Hoghe lost a chunk of the audience at intermission, but the second half was livelier and more cogent. The best sections came at the end. Hoghe took off his shoes and slowly buried them in grains of what looked like pasta while the other men hypnotically poured circular drifts of lentils and beans. This was done to a recording of an Auschwitz survivor discussing her selection for the camp’s orchestra, a conjunction both obligatory and gratuitous. After that, to a final, traditional, version of “Bolero,” all the men took off their shirts and slowly rotated on their knees on the floor, sometimes tracing patterns, sometimes spasming. Hoghe is a hunchback with spinal curvature to the point of deformity. He forced us to look at him with three “perfect specimens.” If the Holocaust reference felt dropped in, that seemed to be the connection. It was fascinating and disturbing.
At Danspace, Emmanuel Eggermont, a talented young French dancer also in “Boléro Variations,” performed Hoghe’s 75 minute “L’Après-midi.” Hoghe bulked up Debussy’s prelude with Mahler lieder. Of course there was lieder. If it wasn’t going to be the Rückert or Kindertotenlieder, it was going to be Wagner and the Wesendonck lieder. Once again, Hoghe asked for a lot from us. There was no intermission, and no late seating. As the performance was about to start, one could see the Danspace staff shutting and barring the front doors with a huge beam. No one was fleeing this time.The erotic atmosphere of Nijinsky become homoerotic. There were no nymphs, just Hoghe moving about two glasses of milk in between minimalist solos for Eggermont. “L’Après-midi” connected more vividly to its source material than “Boléro Variations” and was more interesting for it. Eggermont didn’t move as much as he posed, but neither did Nijinsky’s Faun, and Eggermont can hold a stage. Several of the Faun’s iconic poses were referenced, including the famous orgasmic arch, but the references were subtle. The dance is billed as a solo, but it wasn’t; Hoghe’s presence was essential to it.

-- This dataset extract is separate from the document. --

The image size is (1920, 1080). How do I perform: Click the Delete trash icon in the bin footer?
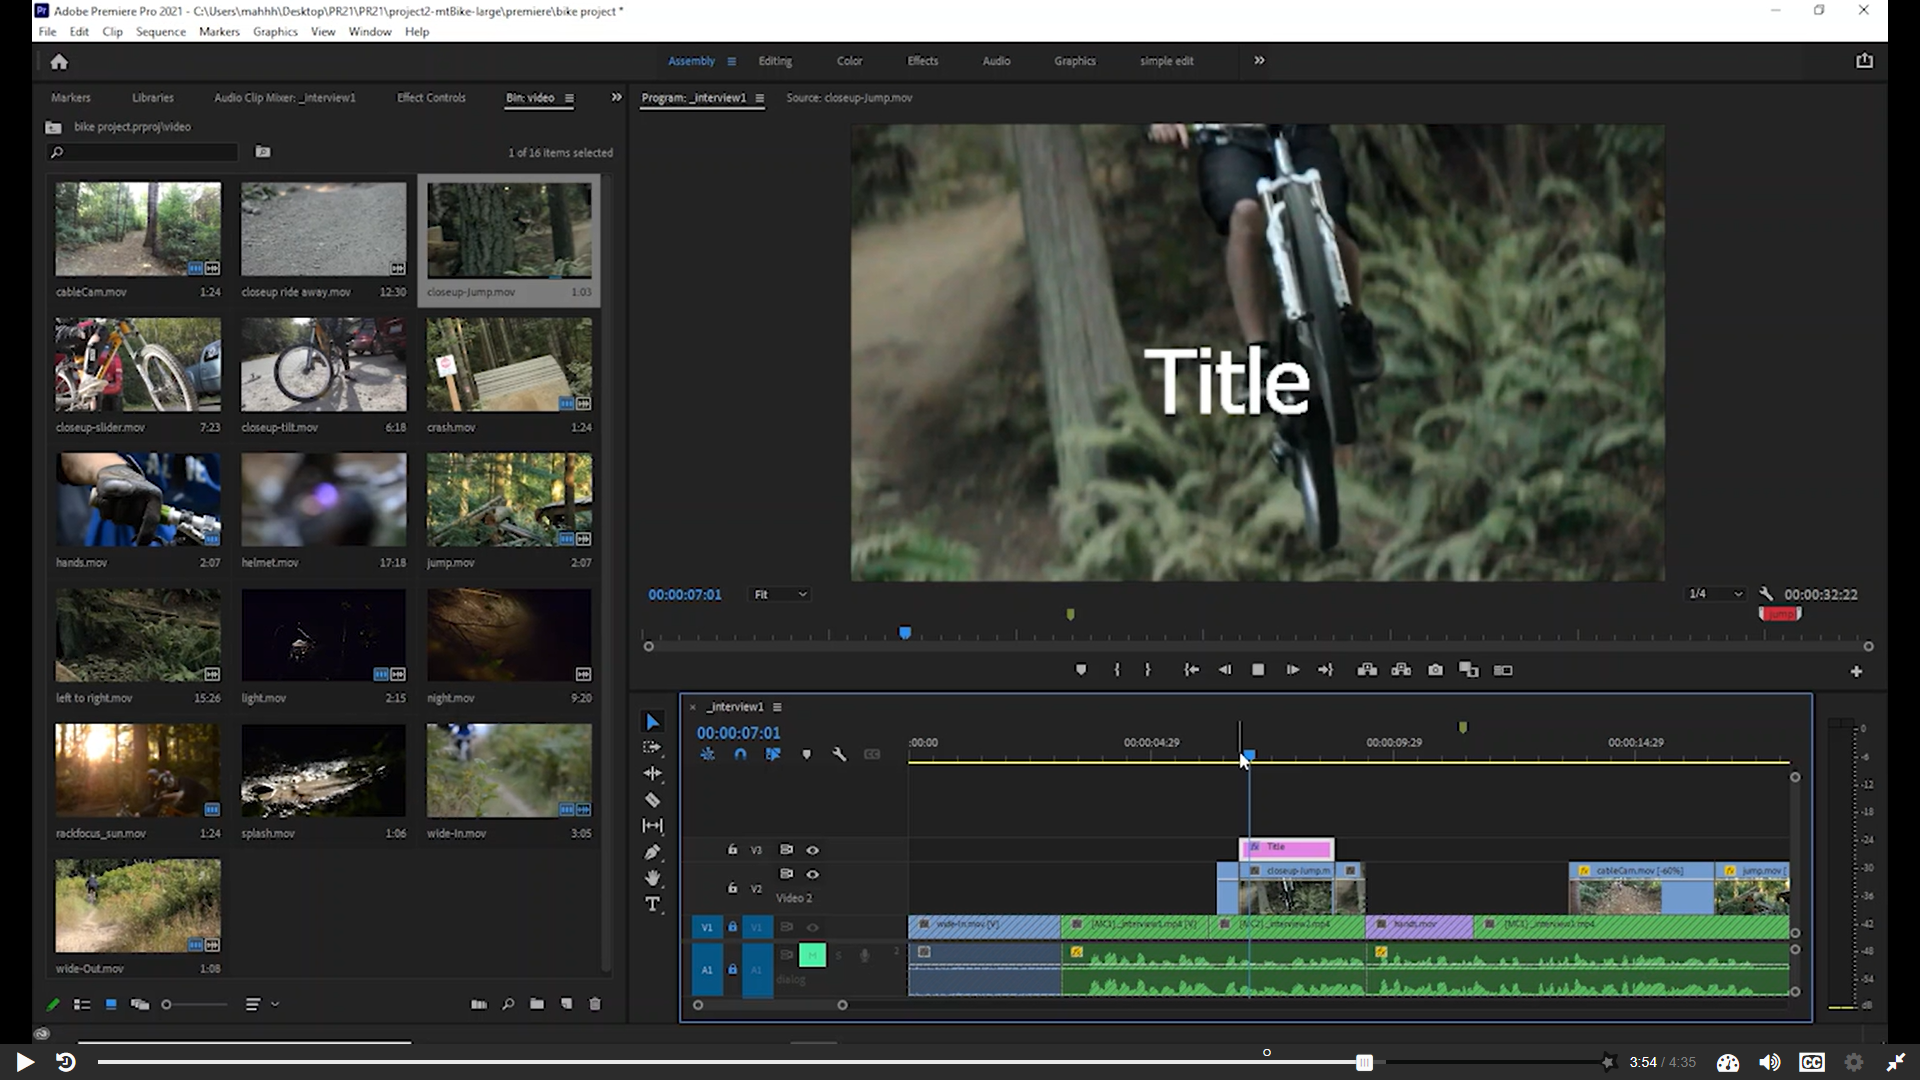(x=595, y=1004)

At first watching Hoghe, a dour little man, trot around two glasses of milk seemed enigmatic, then irksome. Why? Then one mulled over the possible symbolism of milk. Youth. Purity. Healthy bones. Looking at Hoghe’s spine pushed into a hump on his right shoulder, the resonance was there.
After a final, full, version of the prelude, Hoghe spilled some of the milk in four pools on the stage and then emptied the glasses in the front in one larger puddle. The cum reference was unexpected, but obvious. Hoghe dipped his fingers in a pool, and then wrote with it. Eggermont dipped in his. Just when you thought Hoghe should get it over with already and smear it on his face – he did. There was as much “Death in Venice” here as “Afternoon of a Faun.” Rather than shattering stereotypes of beauty, Hoghe played right into them – the unattainable youth and the older, unattractive, man who can only have him second hand.
Hoghe and Bausch both produce singular imagery that could stay with you for years, and both make you wait for it. Had you watched only the last quarter of either of Hoghe’s performances, you would have gotten the same effect, minus the agony. Maybe it’s daring theater, maybe it’s the choreographic school of Fuck You.
Hoghe’s aesthetic can be defended; so can finding it exasperating. Uptown, there were also Fauns and Boleros at Fall for Dance. Boston Ballet opened the festival with Nijinsky’s version of “Faun,” followed by Ohad Naharin’s “B/olero.” Naharin made his point, and made it well, in around ten minutes. So did Nijinsky. Hoghe is going to have to do more convincing to make me sit two hours to get to his.